AmazonBasics batteries are introduced on September 29, 2022.
Andrew Evers
Amazon first entered the private label business around 2009, with its AmazonBasics brand of staples such as discount batteries. It now has at least 118 private labels, according to data from an e-commerce analytics firm DataWeave. Some of its brands carry the Amazon name or logo, such as Happy Belly snacks, Amazon Collection jewelry, and Amazon Essentials apparel. Others, such as Solimo home products and Lark & Ro and Goodthreads clothing lines, give little indication that they are Amazon brands.
According to a recent Numerator study. By comparison, private labels account for 77% of Aldi’s sales, followed by Trader Joe’s at 59% and Wegmans at 49%.
Amazon continues to invest in private labels
The numerator data also revealed that AmazonBasics came in third for the fastest growing private label. It comes after a Wall Street Journal report which revealed that Amazon had significantly reduced the number of private label items on its site in the first half of this year. The Journal reported that executives considered exiting the private label business entirely to facilitate antitrust scrutiny.
In a statement, Amazon challenged that notion.
“We never seriously considered closing our private label business, and we continue to invest in this area, just as our many retail competitors have done for decades and continue to do today,” the company said.
Private labels clearly represent a lucrative opportunity. Target told CNBC that 12 of its 48″own brands“are each worth at least $1 billion.
Although Amazon does not share sales data on individual brands, the Seller Consultant Avenue7Media’s Jason Boyce said his company’s internal data shows that Amazon sells tens of millions of dollars worth of AmazonBasics batteries every month.
“I don’t think there’s any credibility that Amazon’s end-of-life AmazonBasics products are doing well,” Boyce said. “Are they slaughtering the herd for products that aren’t doing so well? Absolutely. And any good company would do that.”
Ailawadi says private label products generate about 25% higher profit margins for retailers than national brands, due to cost savings on things like packaging, marketing and promotion.
A variety of private label products from Amazon are featured on September 29, 2022.
Andrew Evers
“There’s nothing anti-competitive about comparing one product to another and saying those products are very similar, and I’ll sell you one at a lower price,” Ailawadi said. “It’s as competitive as it gets.”

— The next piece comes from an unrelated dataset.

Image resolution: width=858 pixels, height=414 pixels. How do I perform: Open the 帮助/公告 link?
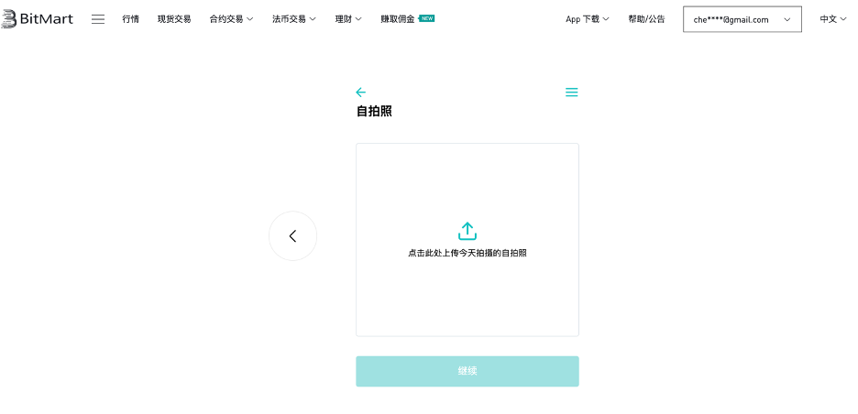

Internally, Amazon must draw a fine line between creating profitable products that consumers want and protecting third-party sellers, who have become a cornerstone of retail. Amazon says third-party merchants make up more than 60% of its e-commerce business, and these companies pay Amazon for services like fulfillment and shipping.
Boyce said “45% of every dollar goes to Amazon” when an outside merchant makes a sale on the platform. “Why would they bite the hand that feeds them like this?”
Not all of Amazon’s private label efforts are successful. The company no longer sells a pair of shoes called Galen which look suspiciously like AllBirds Wool Running Shoes. With the Everyday shoulder bagDering says Peak Design came into its own thanks to all the media attention.
Dering also learned a key lesson from the Amazon drama. He now obtains a design patent for each of Peak Design’s products, of which there are more than 200. Each patent costs about $1,000, he said.
“I definitely recommend it to anyone bringing in a product they don’t want to see go down,” Dering said.